Passage to read

= Beginning of Section =

So having targets for a&g requests from GPs just means that GPs will start to do a&g for some things they could manage themselves just to hit the targets.
The hospitals replying to these simple but totally unnecessary a&g requests means they can demonstrate a big increase in outpatient activity.

Everyone can give themselves a big pay on the back as productivity figures increase……
But the system, patients and taxpayer are actually a lot worse off.

Slow handclap for everyone in NHSE.

Darren Tymens 8 March, 2022 12:49 pm

So, hospitals shut down OP during the pandemic but got paid for delivery anyway (and received significant extra funds to cover Covid costs).
They then have been offered an extra £13billion to deliver this work now, so have been paid twice for the work.
They have now been told that they can also be reimbursed for the catchup work using a PBR system – this being paid a third time for the same work.
Now they have been told they can bounce back the actual work into General Practice, but keep all the money.
General Practice will NOT be funded for the extra work.

= End of Section =

Exercise data
= Beginning of Section =

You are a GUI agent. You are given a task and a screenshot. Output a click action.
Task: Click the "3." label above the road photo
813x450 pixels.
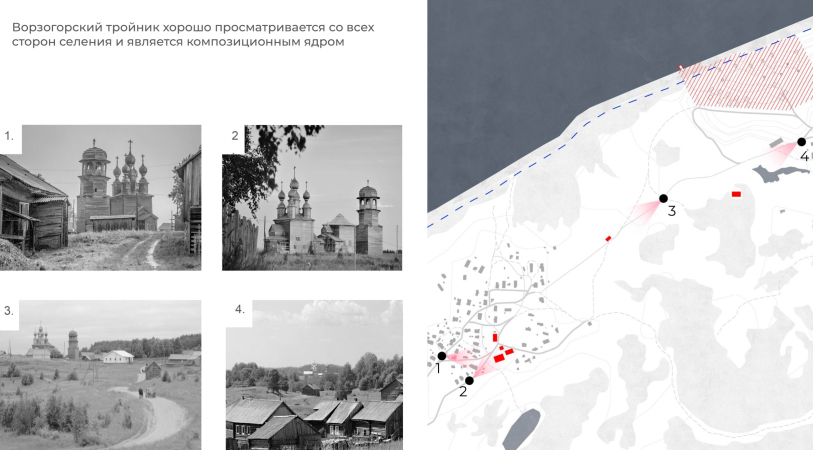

= End of Section =

Exercise 1
Decide whether each statement below agrees with the comments on NHS funding, answering yes or no and quoting the words from those comments that settle it. (a) Hospitals have been offered an extra £13billion to deliver the work now. (b) General Practice will be funded for the extra work. (c) Hospitals kept outpatient services open during the pandemic.
Exercise 2
Go on with the comments on NHS funding, starting after their final sentence.

Answer area 1
(a) Yes: "They then have been offered an extra £13billion to deliver this work now"
(b) No: "General Practice will NOT be funded for the extra work."
(c) No: "hospitals shut down OP during the pandemic"

Answer area 2
None of these things make sense, or would be the way that a sensible system would work. This is the future, this is how ICSs will function – and it will push General Practice over the edge.

Patrufini Duffy 8 March, 2022 3:10 pm

Most Consultants I know are working on Mon Thur and Fri up on the private wing of the NHS Trust building. Acting like the dentists – we could see you, but we won’t, only privately on the weekend. I know. Sounds like you’re played like the only fool.

Rogue 1 9 March, 2022 12:30 pm

Perhaps we should all do the same.
Only work one day a week for the NHS, but there will be a service at the surgery (although much reduced).
Then the rest of the time, see patients privately at their convenience and expense!